In Israel you need dozens of official permits to reuse water except in your own home or factory, when it is your own business. There are plumbing regulations but except at the building permit design approval, they are unenforceable and no one will knock on the door to examine the plumbing. Not so in the USA. This is the reason water reuse is illegal in the USA and this the origin of the Greywater Guerrillas, a team focused on promoting and installing clandestine plumbing systems that recycle gray water — the effluent of sinks, showers and washing machines — to flush toilets or irrigate gardens. Although gray water use is legal in California, systems that conform to the state’s complicated code tend to be very expensive, and Ms. Allen and her fellow guerrilla, Cleo Woelfle-Erskine, are out to persuade the world that water recycling can be a simple and affordable option, as well as being a morally essential one.
They are part of a larger movement centered in the West — especially in arid regions like Arizona, New Mexico and Southern California — that includes both groups that operate within the law and ones that skirt it. The goal is the reuse of home gray water as a way to live within the region’s ecological means. Using their own experience and contributions from others, they have just published a do-it-yourself guide to gray water systems that is also a manifesto for the movement, “Dam Nation: Dispatches From the Water Underground.”In 1994, California became the first state to establish guidelines for gray water use — as most other states have since — and it has become a leader in building industrial-scale gray water systems. The town of Arcata, for example, has an extensive system that serves the entire population of 17,000, and even the state’s oil refineries have gray water systems.
But many gray water advocates say that California’s plumbing code — which stipulates things like pipe sizes, burial depths and soil tests based on rules established for septic systems — is prohibitively complicated for private homeowners interested in recycling gray water, and that its requirements are prohibitively expensive.
“The code is so overbuilt that I’m beginning to think it’s better to just have everyone do it bootleg,” said Steve Bilson, the founder of ReWater Systems, a company that has installed around 800 code-compliant gray water systems at a cost of about $7,000 each, and who worked as a consultant on California gray water legislation in the 1990s.
As a result, many homeowners have installed unpermitted, illegal plumbing, relying on techniques developed by covert researchers like the Greywater Guerrillas. (It is difficult to know how many, since these systems are not registered with any government or organization, but Ms. Allen said that based on her observations there are probably around 2,000 homes equipped with gray water systems, a few legal but most illegal, in the Bay Area alone.)

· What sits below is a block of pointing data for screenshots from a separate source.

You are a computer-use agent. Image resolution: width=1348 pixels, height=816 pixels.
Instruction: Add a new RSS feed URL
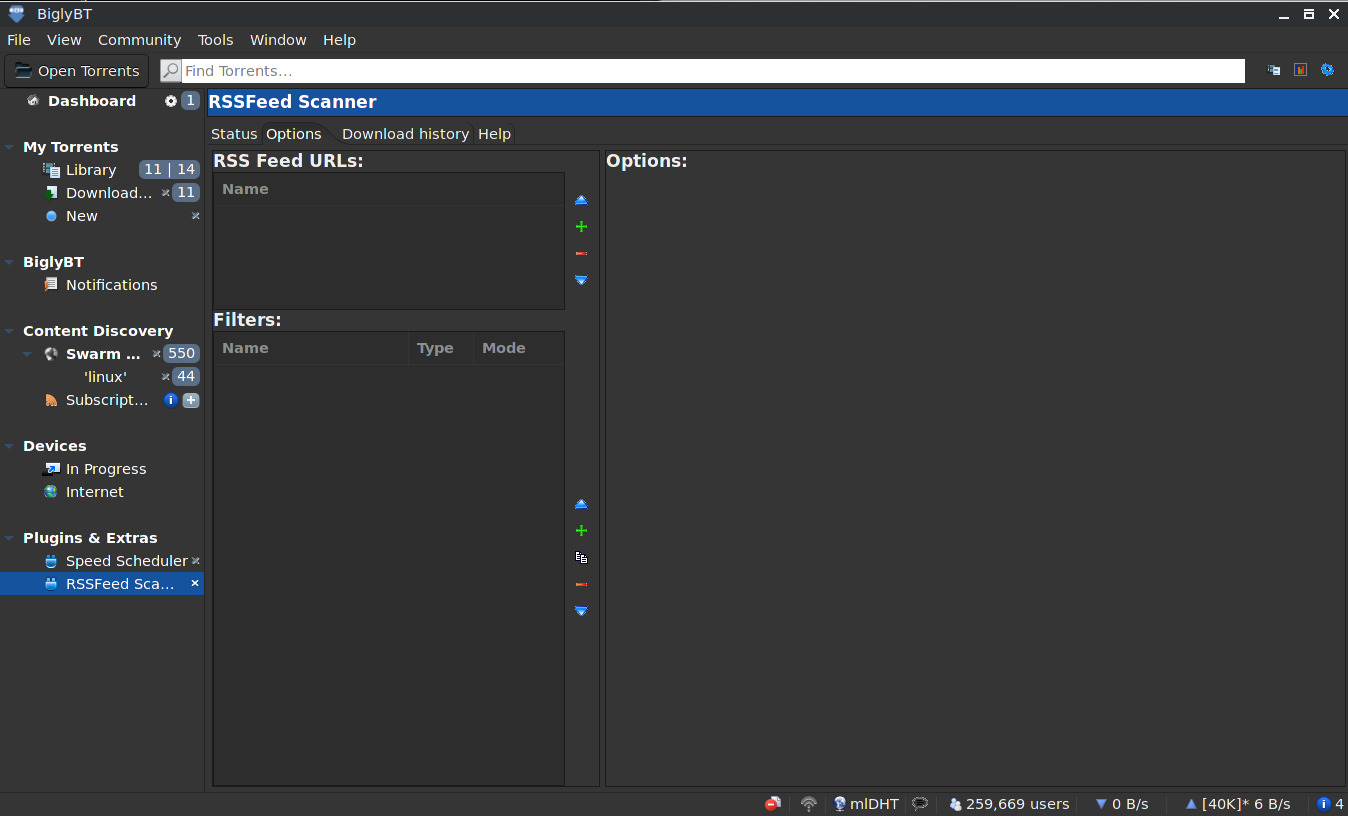[x=581, y=226]
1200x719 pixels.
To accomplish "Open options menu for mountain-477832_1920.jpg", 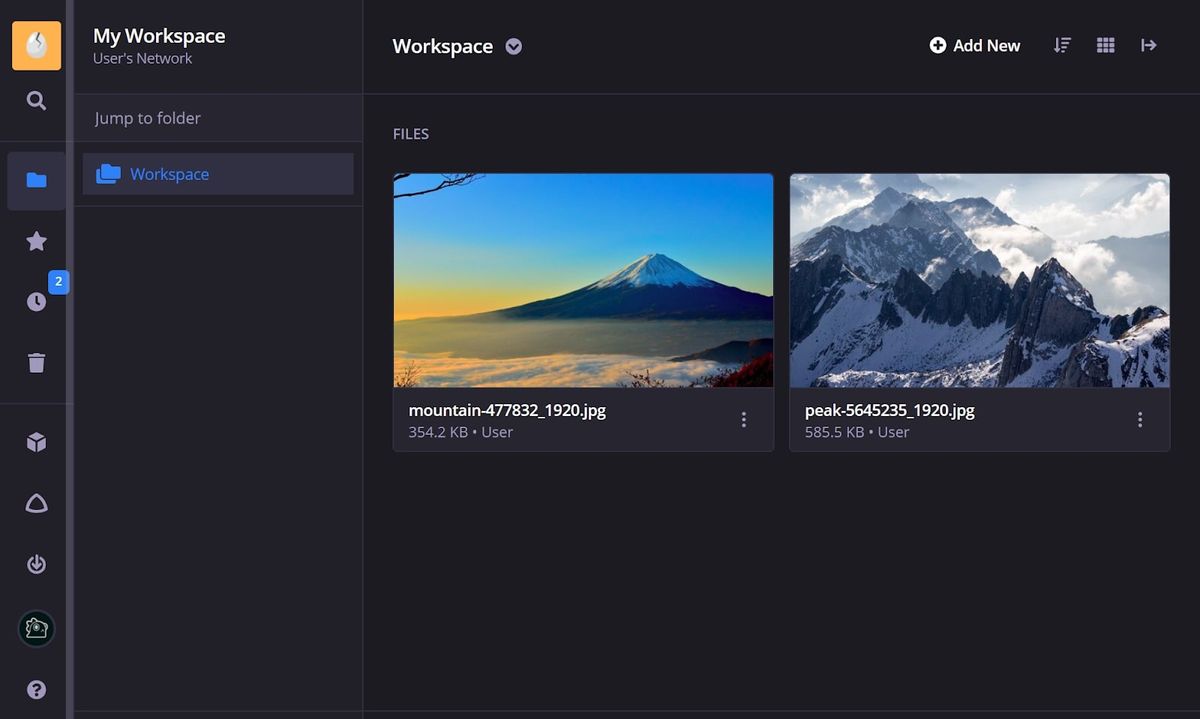I will (744, 420).
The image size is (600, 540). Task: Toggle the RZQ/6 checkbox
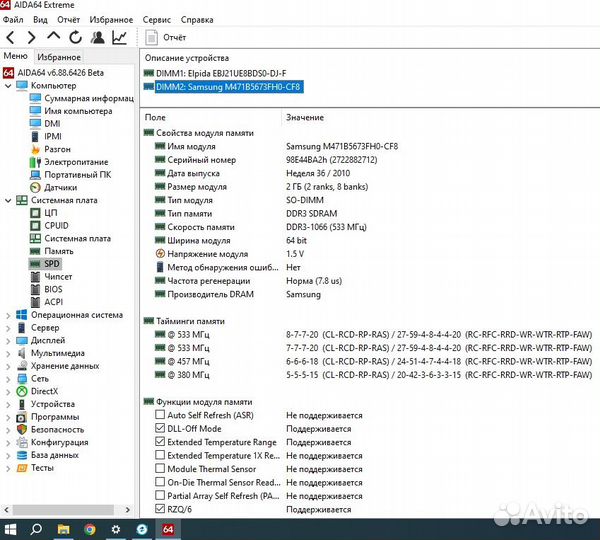click(159, 509)
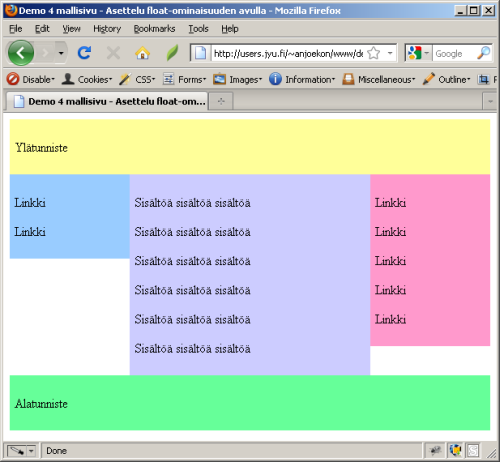Image resolution: width=500 pixels, height=462 pixels.
Task: Expand the back/forward history dropdown arrow
Action: pyautogui.click(x=61, y=53)
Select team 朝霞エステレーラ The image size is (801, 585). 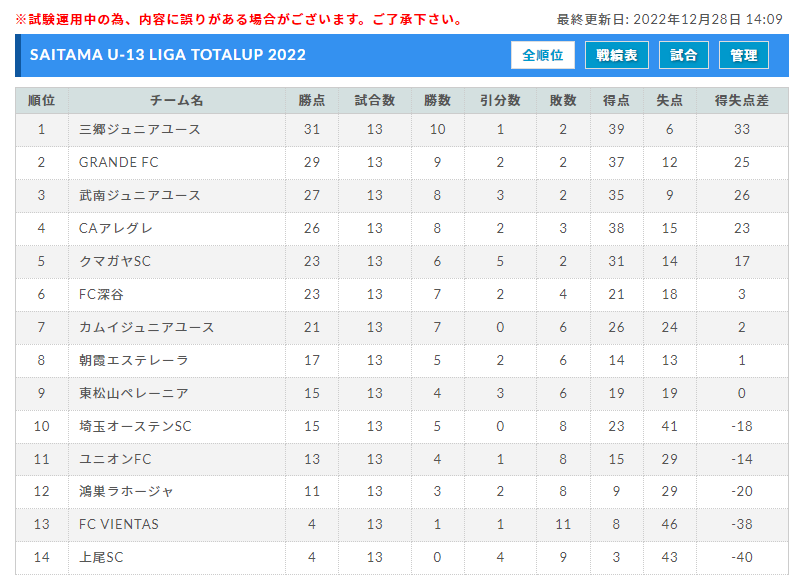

On a recent afternoon, Mr. Woelfle-Erskine stood in the backyard of the Haut House and explained how one of the half-dozen gray water systems there works. A pipe running from the house deposits shower and sink water into an elevated bathtub in the yard that is filled with gravel and reeds, and the roots of plants begin filtering and absorbing contaminants. The water then flows into a second, lower, tub, also containing a reedbed, before flowing into a still-lower tub of floating water hyacinths and small fish. We’ve had the water tested,” Mr. Woelfle-Erskine said, “and it’s clean — there’s just a little phosphorous left, which the plants in the garden actually like.” Through trial and error, Mr. Woelfle-Erskine and Ms. Allen have found what they say is the best way to spread wastewater into the gravel beds (through a screened milk crate) and which plants best clean the water while not growing so vigorously as to block pipes (cattails).
Although this Rube Goldberg setup, known as a constructed wetland, cost only about $100 to build, it represents a pinnacle of gray water system design, which is usually far more modest, according to Art Ludwig, an ecological systems designer in Santa Barbara. (Mr. Ludwig’s Web site, graywater.net, offers a practical introduction for do-it-yourselfers.) The vast majority of systems, Mr. Ludwig said, “cost less than a hundred bucks — it can be just a hose.” For example, a hose connects the sink to the toilet tank to create a gray-water toilet in one of the Haut House bathrooms.
In spite of the ad hoc nature of many illegal systems, Mr. Ludwig said, he has “never heard of a single case of health problems from using gray water, ever.” Similarly, Simon Eching, the chief of program development at California’s Department of Water Resources — the body that drafted the state’s gray water code — said he knew of no health issues arising from gray water use in California.
But Mr. Ludwig’s Web site also points out that there are a number of potential pitfalls. He strongly discourages ponds of exposed water like the one fed by the constructed wetland in Ms. Allen’s backyard, for example, because they can draw mosquitoes that carry disease. He cautions against crossing plumbing lines and contaminating clean water; using gray water in sprinkler systems or on fruits and vegetables that are eaten raw (it should only be used to irrigate roots); and allowing water contaminated by toxic cleansers, soiled diapers or contact with people who have infectious diseases to enter the gray water system.